All I wanted to do was give my family a positive outdoors experience. But I couldn’t help but recall my conversation with Michael, the armed guard at our son Aviv’s school. When I told him what we were planning to do, he practically yelled at me.

“Are you crazy! You can’t go anywhere without a gun these days.” Then he added, “You should get a gun.”

“Who do you think you’re talking to?” I joked. I still couldn’t believe I was having this conversation.

“Seriously. Unless you’ve got some social or mental problem, anyone can get one,” Michael said. He gave me one of those sardonic Israeli winks. I was not comforted.

“I haven’t even been in the army,” I countered.

“Never mind. It’s easy. Just go in and apply for a license.”

“I’d be too afraid of shooting myself or one of the kids,” I said in my best broken Hebrew as images of Dick Cheney flashed in front of me.

“Don’t worry so much,” Michael assured me. “It’s all instinct. You’ll do fine.”

Needless to say, the conversation did not put my mind at ease. So when we finally headed out, it was with not a small amount of trepidation.

As we got to the clearing Rafi had picked out, though, tents were being set up, the barbeque was already in motion and the kids were collecting wood for the fire. Everything looked perfectly normal. Just like I remembered from so many years ago.

I sat down on a bench and started up a conversation with Rafi’s 17-year-old daughter Tani. We talked about a number of mostly non-inflammatory subjects: schools and music.

Inevitably, though, the conversation turned to my topic du jour. Tani had no problem with the concept of unarmed camping

“I’d feel more at risk going to the mall,” Tani said, biting into a vegetarian frank.

“Who’s going to be looking for us out here, anyway?” Rafi piped in. “Pass the onions please.”

“You’ve got to live your life,” Tani added.

As the sun went down, we gathered around the campfire to sing old Israeli songs and a few American classics from the 60s. The adults passed around a bottle of wine. From time to time, I stifled a desire to yell out “Stop that singing. Drench the campfire. If we stay very quiet, we’ll be OK.”

Just then, my daughter Merav came up to me. “Abba, I need to go to the bathroom. Come with me.”

“You know where the bathroom is,” I said, not wanting to leave the song-fest. “Take my flashlight.”

“I’m scared.”

And I thought: oh no…she’s picked up on my fears. She’ll never have the kind of carefree camping experience I had as a kid. I’ve scarred her for life.

“What are you scared of, honey?” I asked, dreading the answer.

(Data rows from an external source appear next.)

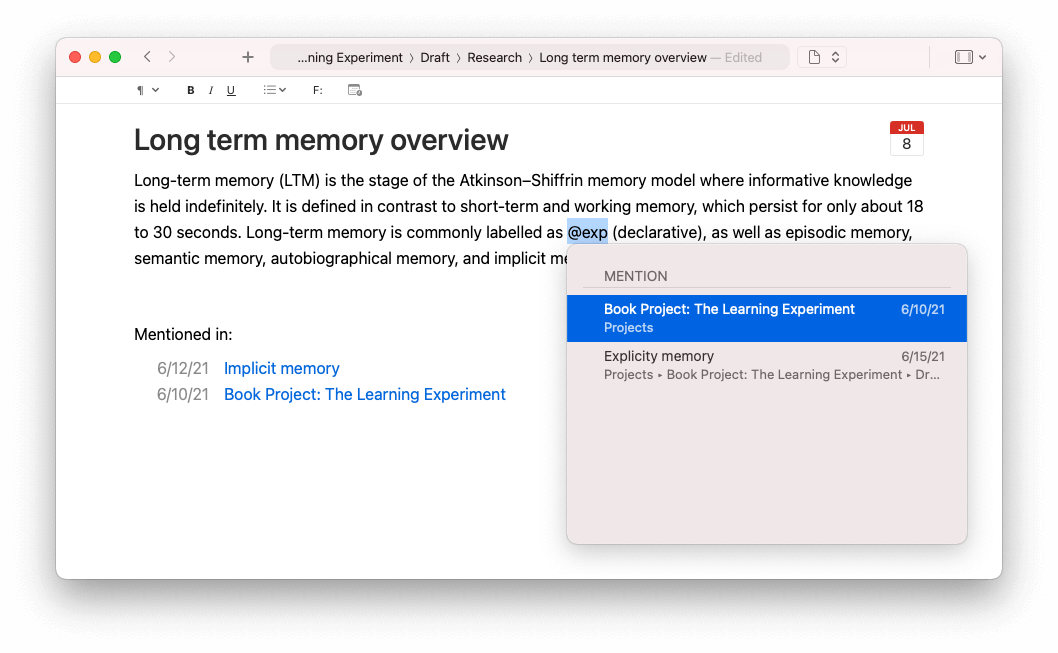Open the list formatting tool
The image size is (1058, 653).
pos(270,90)
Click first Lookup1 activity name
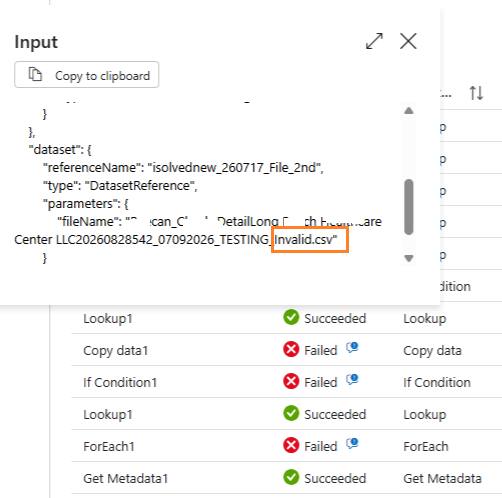Viewport: 502px width, 498px height. [x=108, y=319]
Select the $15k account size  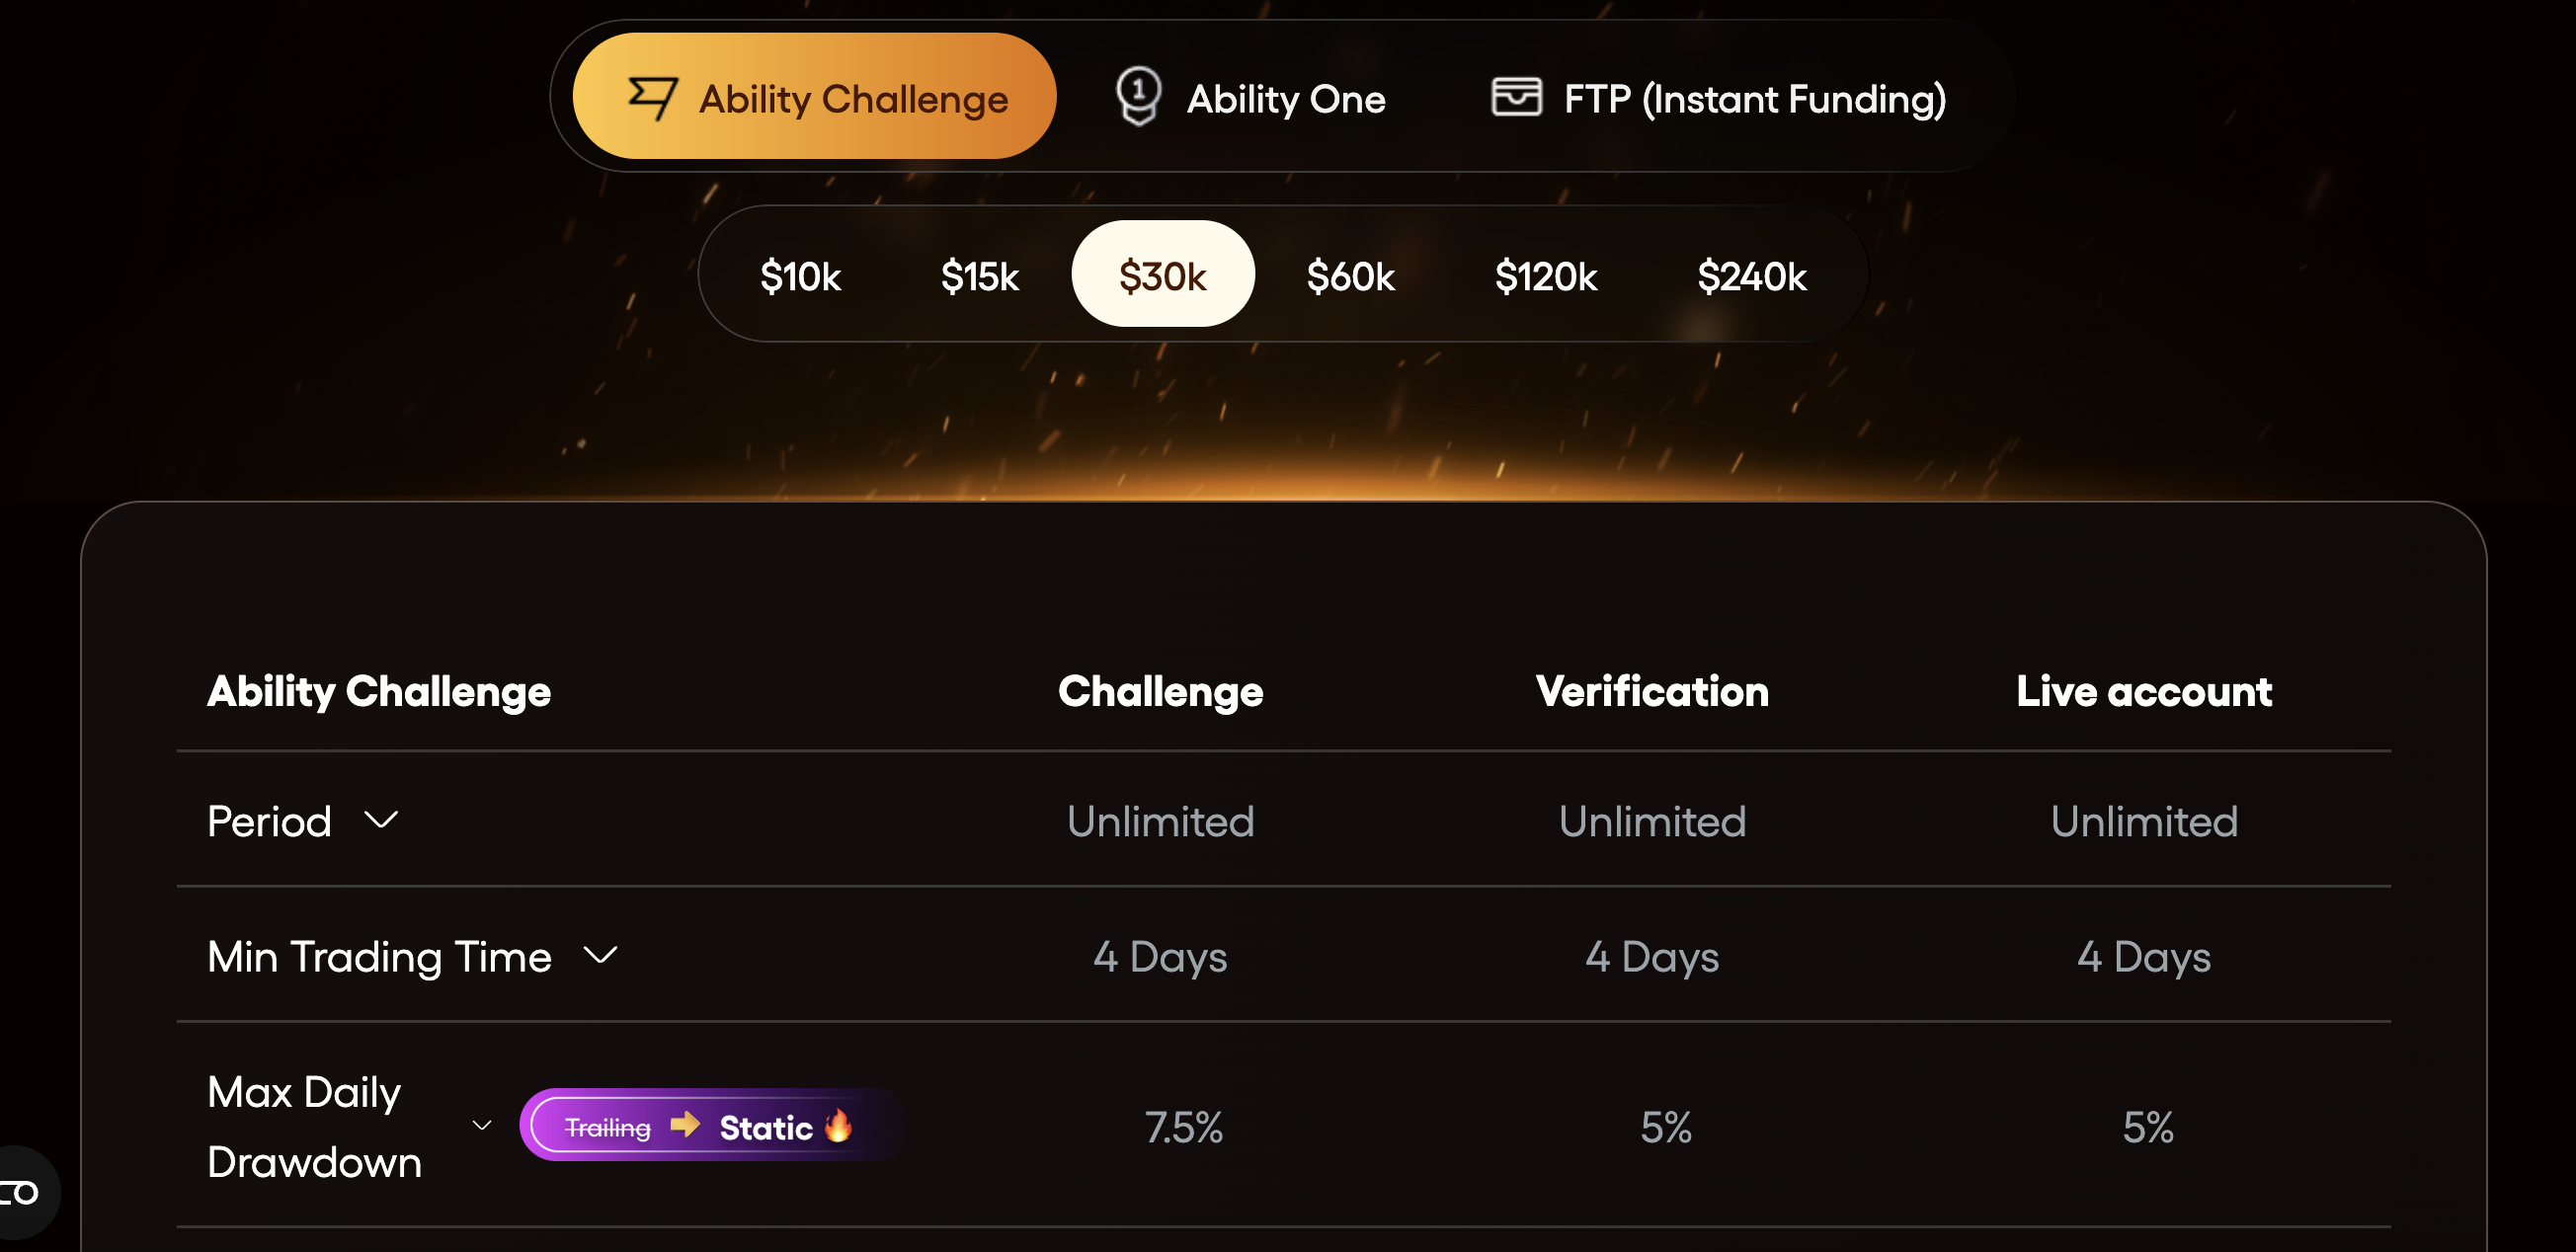click(x=979, y=276)
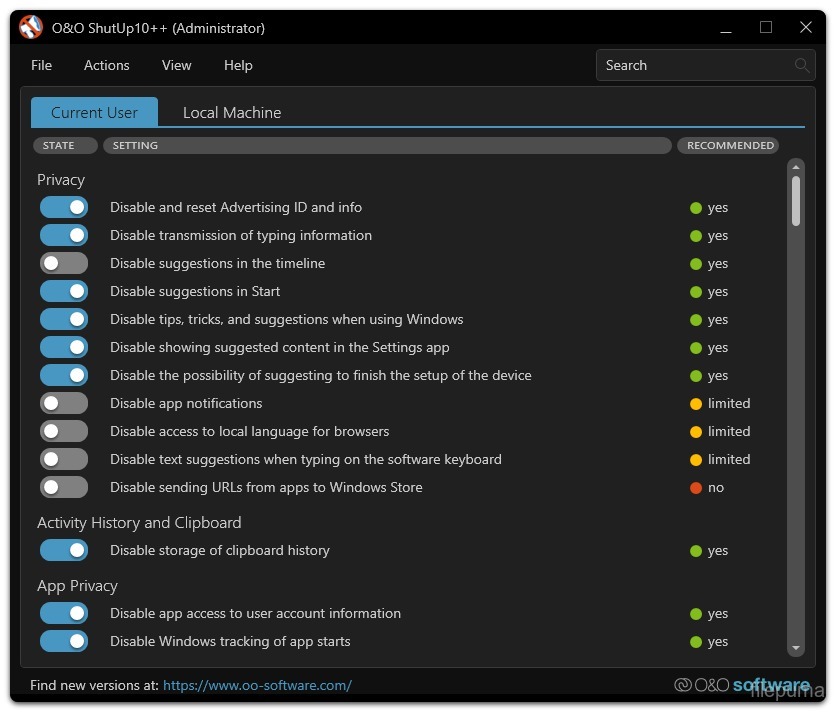
Task: Turn off Disable and reset Advertising ID
Action: [x=64, y=208]
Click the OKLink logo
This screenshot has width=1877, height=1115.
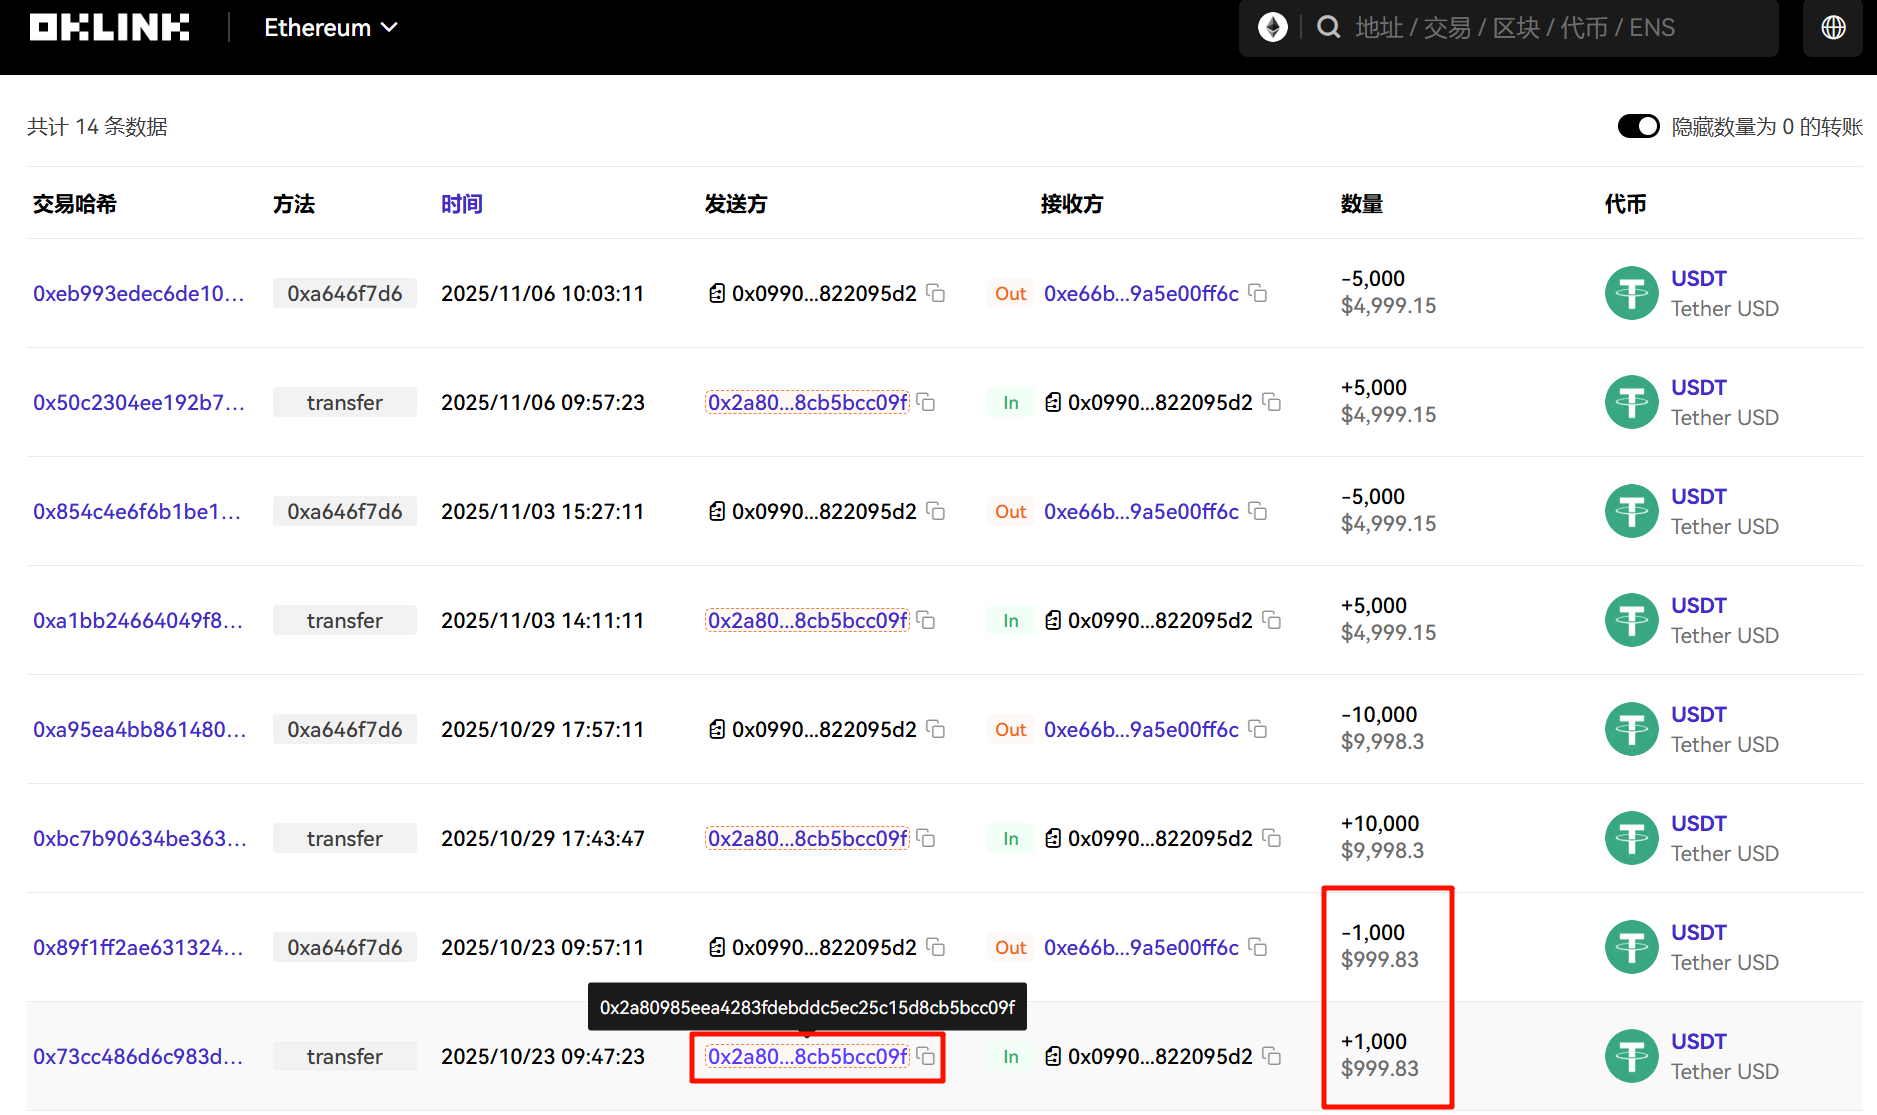(109, 28)
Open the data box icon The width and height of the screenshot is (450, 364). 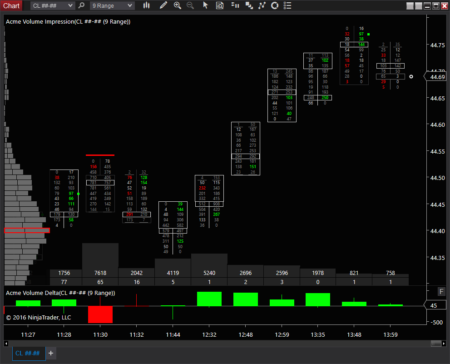220,5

“Wild animals,” she said. “I don’t like all the sounds. What if there’s a fox?”

I breathed a sigh of relief. “Or a moose,” I suggested in a faux-Bullwinkle voice.

Merav looked at me with her patented brand of withering glance (at least I thought she did, it was dark, after all…)  and I promptly got up and accompanied her to the out house on the other side of the clearing. But as I did, I smiled to myself.

I may not know how to handle a gun, but at least now I’ve got a license to camp.